◆ Document excerpt:
[seqfan] Re: Remeven numbers
Kevin Ryde
user42_kevin at yahoo.com.au
Fri Jan 10 06:53:34 CET 2020
oeis at hasler.fr (M. F. Hasler) writes:
>
> oeis.org/A330981 and oeis.org/A330982.
A variant easier to consider could be
"alleven" = integers where remainders modulo 1 to 9 are all even,
and digit 0 not allowed
A state machine for that one is 79 states and its recurrence etc for how
many digit strings of length k has biggest term 32/567 * 9^k. But I
have yet to triple check that ...
Alleven is a subset of remeven. Extras in remeven are when fewer than
all digits 1 to 9 occur, so at most 8 different digits, so at most 9*8^k
extras, which is smaller than power 9^k, so should have same limit
32/567 * 9^k remeven digit strings of length k.
For how many <= any integer n, I tried counting alleven where the start
state is something different. This is some initial digit string
followed by k more digits. Looks like limits 32/567 * 9^k no matter
what initial digits. I think I'm persuaded this ought to mean
num remeven <= n
lim --------------------------------- = 32/567
n->inf num integers without 0 digit <= n
(A052382, A324161)

◆ Given entries:
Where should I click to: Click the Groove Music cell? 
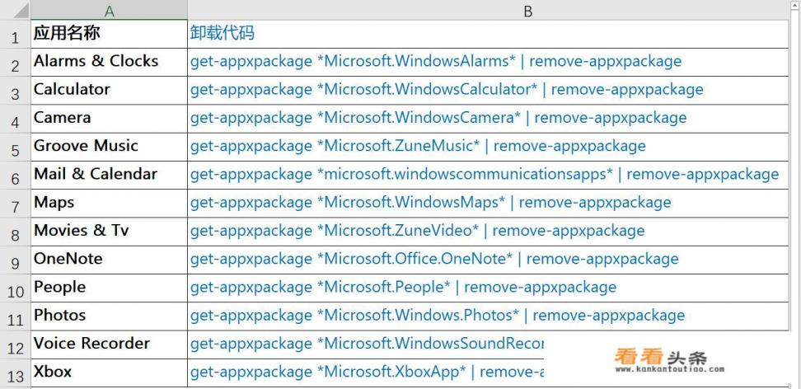(110, 146)
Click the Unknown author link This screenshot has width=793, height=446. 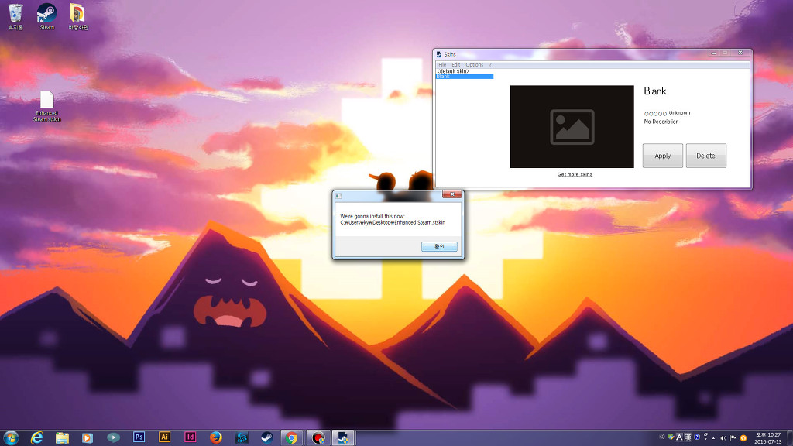[679, 113]
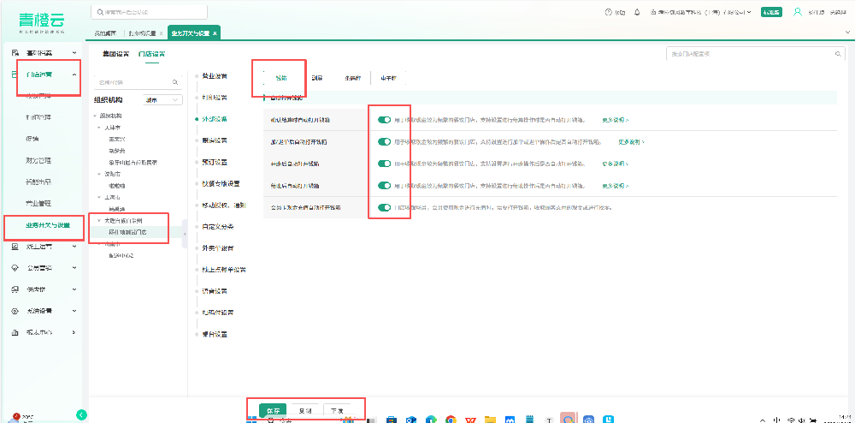Screen dimensions: 855x423
Task: Open the 城市 dropdown beside 组织机构
Action: pos(163,99)
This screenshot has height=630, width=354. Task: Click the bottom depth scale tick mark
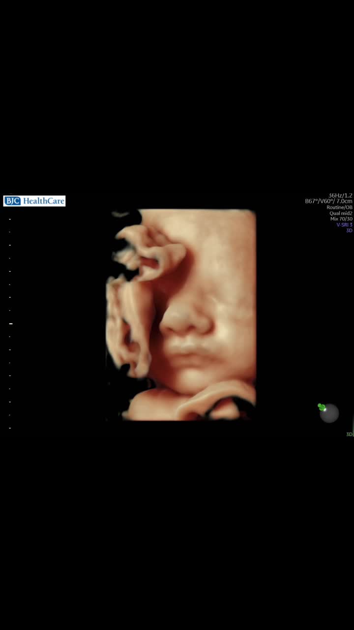[10, 428]
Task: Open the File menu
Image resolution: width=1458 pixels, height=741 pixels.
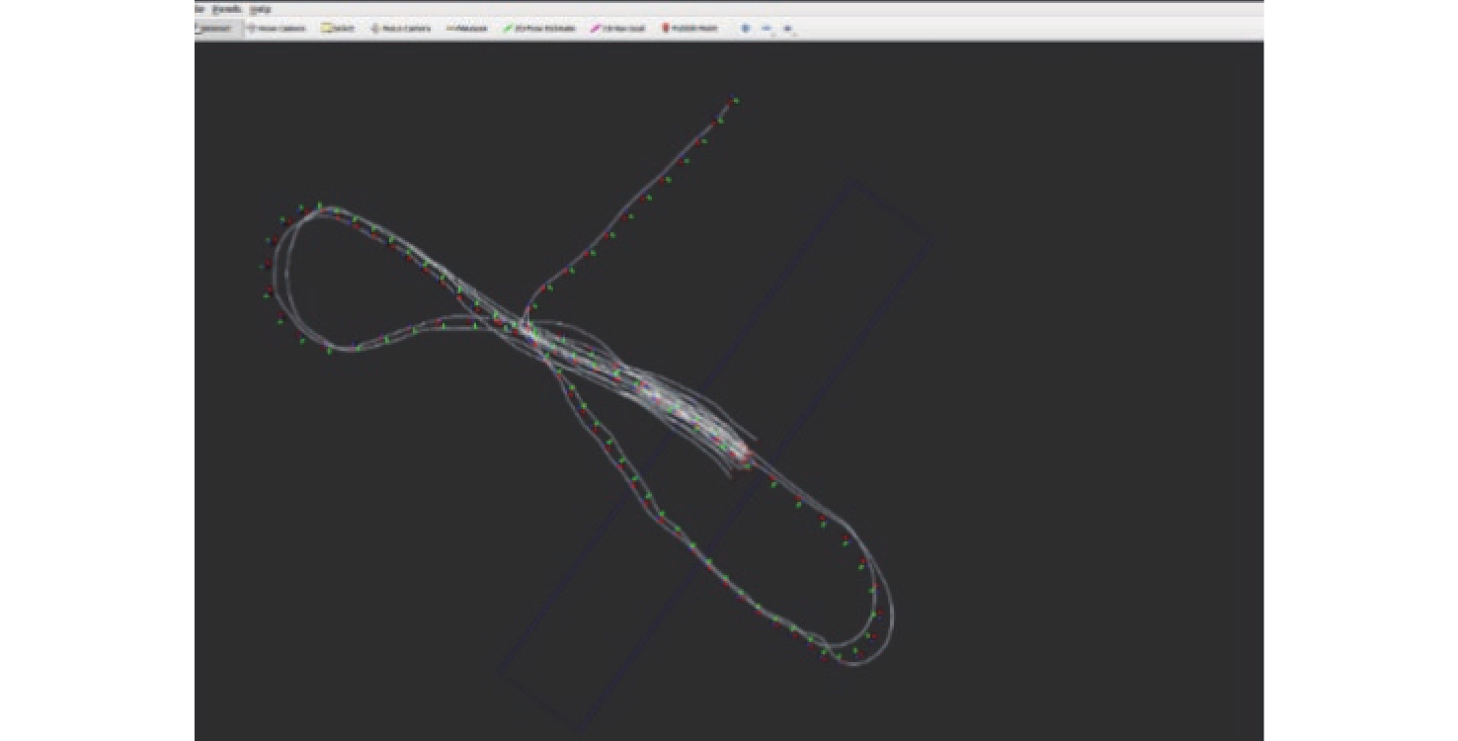Action: tap(200, 9)
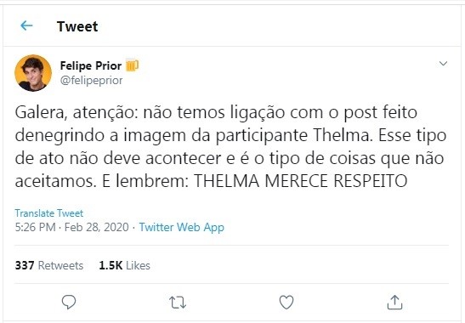The width and height of the screenshot is (465, 323).
Task: View the 1.5K Likes list
Action: click(x=124, y=265)
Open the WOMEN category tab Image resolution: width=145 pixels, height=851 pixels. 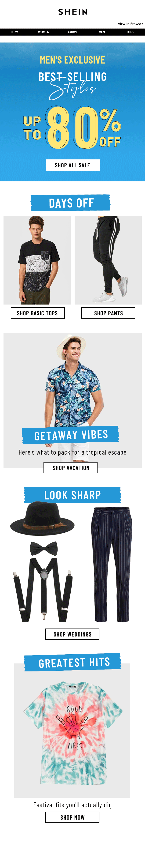[44, 32]
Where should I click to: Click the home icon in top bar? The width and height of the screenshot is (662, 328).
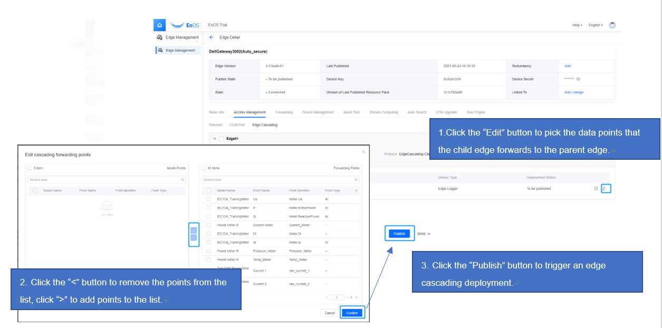pos(159,25)
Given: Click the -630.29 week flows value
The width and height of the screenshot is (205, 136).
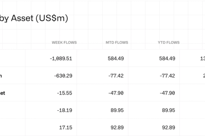Looking at the screenshot, I should pos(63,75).
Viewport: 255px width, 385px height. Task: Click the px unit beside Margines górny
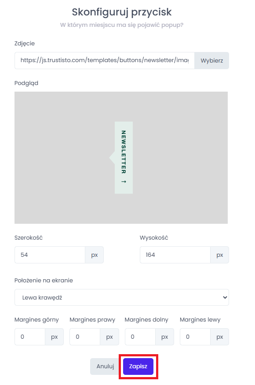(x=55, y=337)
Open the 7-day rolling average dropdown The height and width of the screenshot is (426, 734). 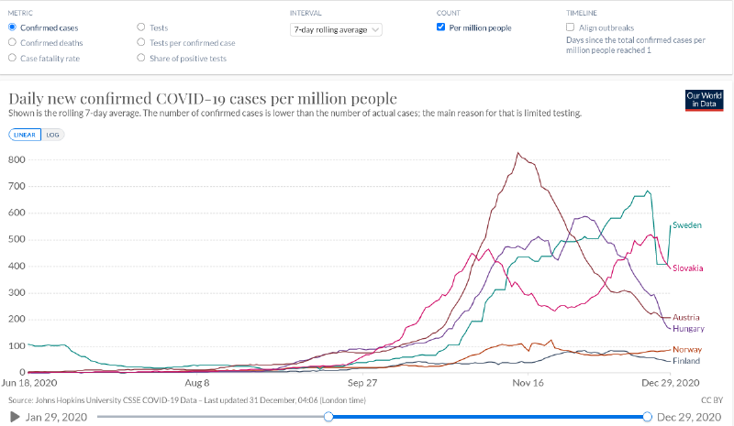[x=336, y=29]
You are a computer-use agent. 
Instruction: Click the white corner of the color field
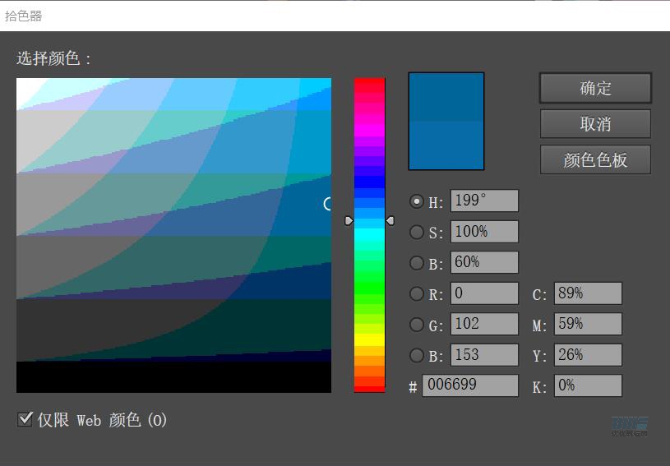(22, 84)
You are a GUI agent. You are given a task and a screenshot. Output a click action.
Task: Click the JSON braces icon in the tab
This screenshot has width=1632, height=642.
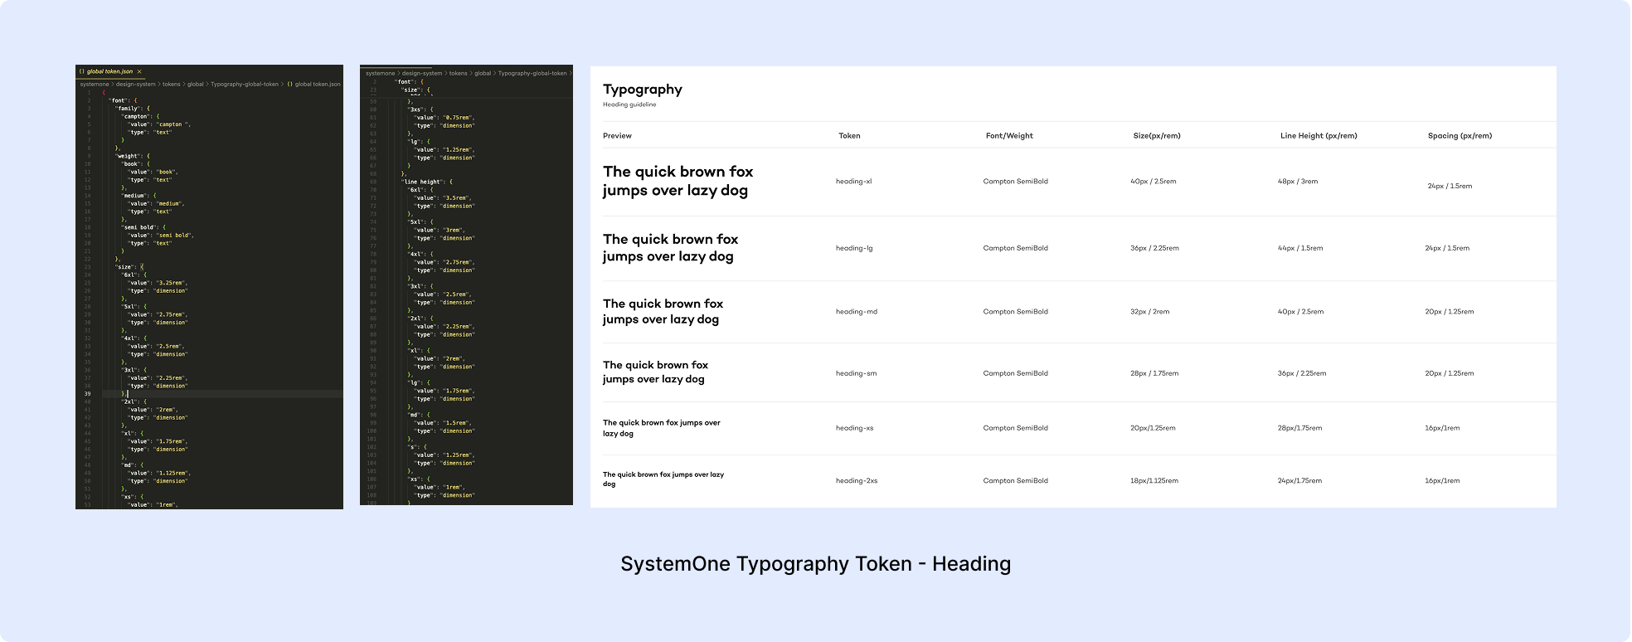[x=81, y=72]
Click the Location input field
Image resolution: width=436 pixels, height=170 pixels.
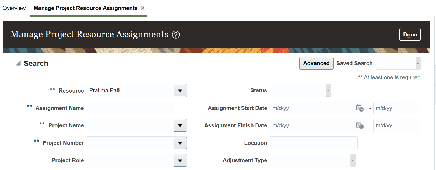[314, 143]
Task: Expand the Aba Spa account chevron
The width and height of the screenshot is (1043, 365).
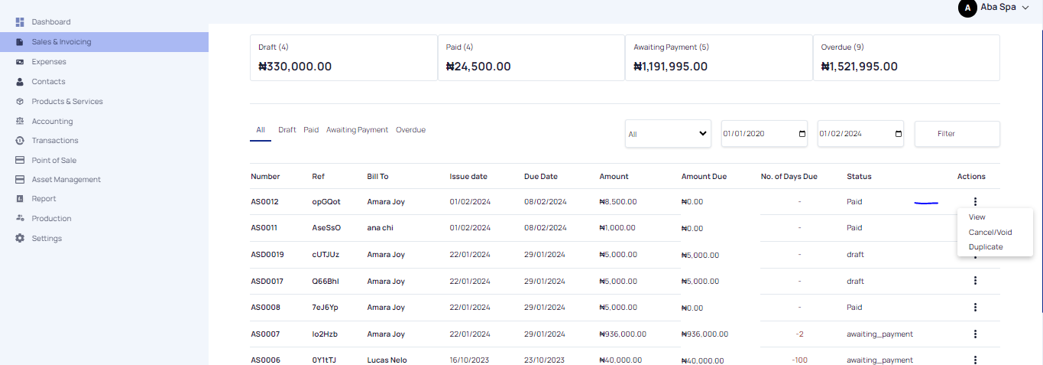Action: (x=1025, y=7)
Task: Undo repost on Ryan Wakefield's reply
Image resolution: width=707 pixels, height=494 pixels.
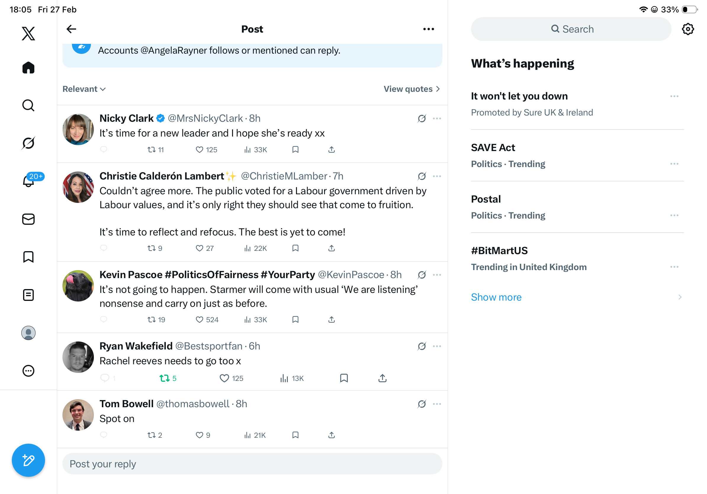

◆ Set task: In the mailing-list post about remeven numbers, how many states does the state machine for "alleven" have? The lines above were drawn from a different source than the text.

◆ Worked solution: 79 states.